News

How our student wants to tackle sustainable finance’s trillion-dollar trust gap with an AI solution

  • 23 February 2026
  • Category
    Economics & Management
  • Topic
    entrepreneurship, Students

University of Luxembourg Master in Entrepreneurship and Innovation student Miné wants to tackle one of sustainable finance’s weaknesses: verifying climate risk data using AI.

The trillion-dollar trust problem

Financial institutions manage trillions of dollars based on self-reported climate data, that is often difficult to verify. Banks rely on voluntary corporate disclosures to assess physical risks – essentially trusting companies to evaluate their own performance. Our student Miné IZ believes that, for Luxembourg’s €5 trillion financial sector, relying on such data represents both capital and reputational risks.

Miné, who is enrolled in Master in Entrepreneurship and Innovation (MEI) at the University of Luxembourg, calls the lack of reliable asset-level data the “industry’s Achilles heel.” Her solution: an AI-powered platform using satellite imagery to independently verify physical climate risks for individual assets.

From problem to solution

While ESG data providers and rating agencies, such as Morgan Stanley Capital International (MSCI) and Morningstar, aggregate company self-reports, Miné is developing an AI-powered, data-driven product. It’s a geospatial risk monitoring platform that will use real-time satellite data. With this, Miné aims to provide independent, science-based verification of physical climate risks. Satellite imagery provides baseline observations such as flood extent, drought indicators, and land-use changes. AI models process imagery at scale across thousands of assets simultaneously.

“We will use AI to automate the aggregation of this high-resolution data, offering a level of granularity that standard Environmental, Social, and Governance (ESG) ratings cannot match,” Miné explains. “This will allow us to bridge the trust gap by measuring ground-level reality.”

The platform targets banks and asset managers, particularly those operating in private equity and wholesale markets, that must comply with the Sustainable Finance Disclosure Regulation (SFDR).

Miné explains that what distinguishes the platform she is building is the shift from disclosure-based data to science-based data. She believes this may help protect the industry from reputational damage and greenwashing.

“By enhancing the accuracy of regulatory reporting, we could help prevent capital destruction from unpriced physical/climate risks,” Miné says. “I hope my work ensures that the trillions managed in Luxembourg are directed toward genuinely sustainable and resilient assets.”

At this stage of her project, Miné has defined the core problem-solution fit and mapped the technical output to specific regulatory requirements.
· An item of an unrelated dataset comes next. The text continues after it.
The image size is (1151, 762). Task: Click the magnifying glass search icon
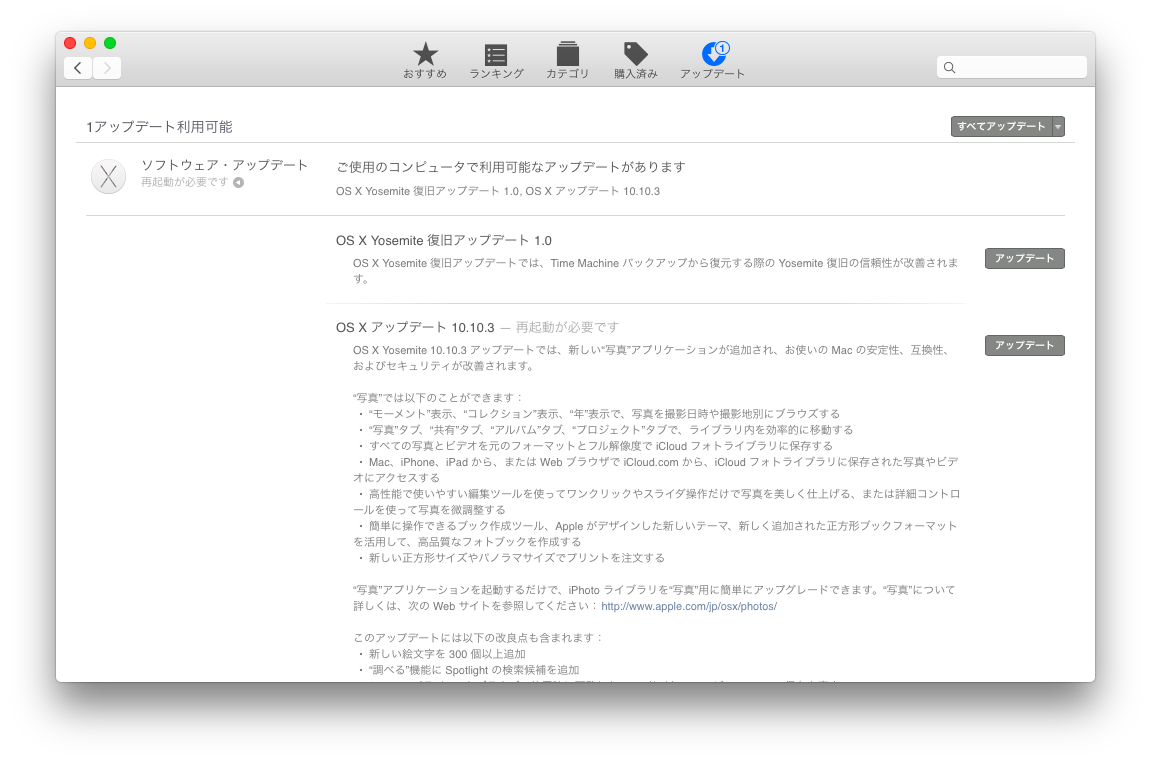tap(950, 67)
The next phase involves validating the prototype with pilot partners in Luxembourg’s financial sector, testing whether the platform dashboard meets their practical needs.

Applying skills from her Master’s programme

Miné already holds a Master’s degree and has professional experience as a sustainability officer. Through her work with Sustainable Finance Disclosure Regulation (SFDR) classifications, she became aware of the scale of the challenge, as fund managers struggle with unreliable data and greenwashing concerns.
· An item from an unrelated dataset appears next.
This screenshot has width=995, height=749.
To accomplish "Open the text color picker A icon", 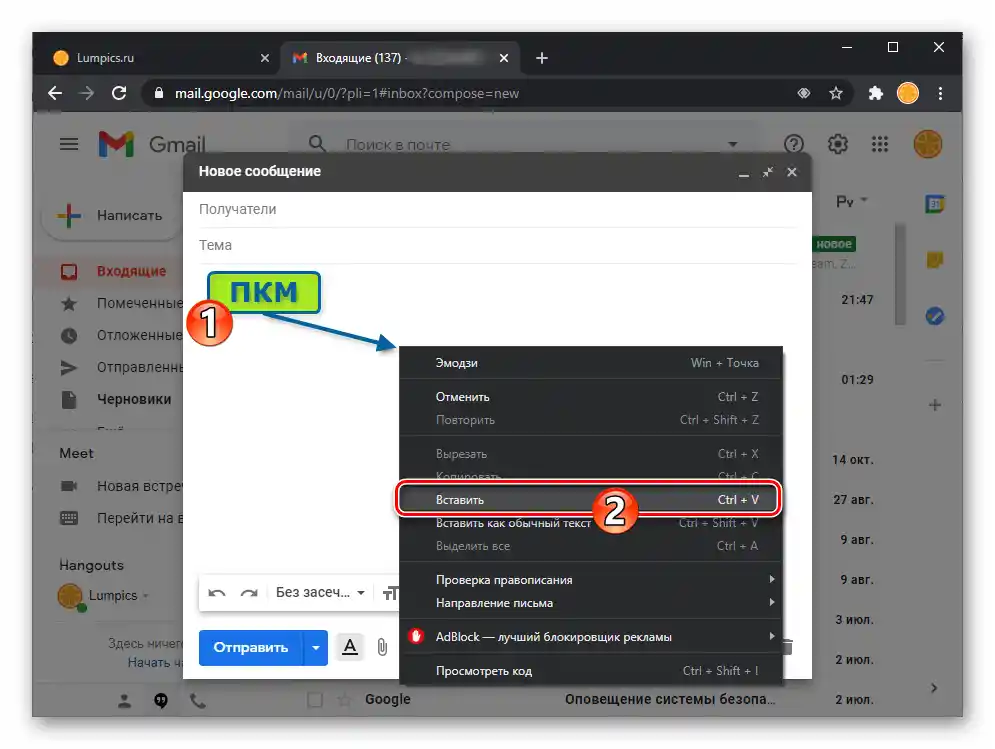I will 349,648.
She therefore chose to pursue the Master in Entrepreneurship and Innovation at the University of Luxembourg to bridge the gap between identifying systemic market problems and developing scalable solutions in sustainable finance.

The programme has shifted her perspective from viewing entrepreneurship as merely starting a business to seeing it as a method for solving industry pain points:

It has taught me that true innovation in finance isn’t just about new technology, but about finding viable business models that enhance market integrity. I now view problems, such as data gaps, as strategic opportunities to create value rather than just obstacles,”
Mine

Miné IZ

Student in Master in Entrepreneurship and Innovation

Miné believes the Master in Entrepreneurship and Innovation programme has already equipped her to evaluate different strategic paths – launching independently, partnering with fintech firms, or building institutional solutions.

She plans to leverage the programme’s courses on business model planning and innovation to make her platform scalable. The practical projects focused on market validation, she thinks, will play an important role in testing its usability with future clients. In addition, she also sees the programme’s strategic networking opportunities as essential for building the partnerships required to successfully launch her platform.

Looking ahead

Recently, Miné was selected for the 2026 NXTGen Women in Finance & Technology programme, a mentorship initiative hosted by the Luxembourg House of Financial Technology (LHoFT). Through this programme, she aims to receive guidance from senior finance leaders to refine her product for institutional clients, expand her professional network, and gain support in positioning her technology-driven solution for investment committees and risk boards.

LHoFT

MEI students and LHoFT representatives at LHoFT

After graduation, she plans to work directly with industry practitioners, solving their most pressing sustainability investment challenges.

“I aim to be at the forefront of the industry, bridging the gap between advanced technology and financial regulation to build practical solutions that truly serve the market,” she concludes.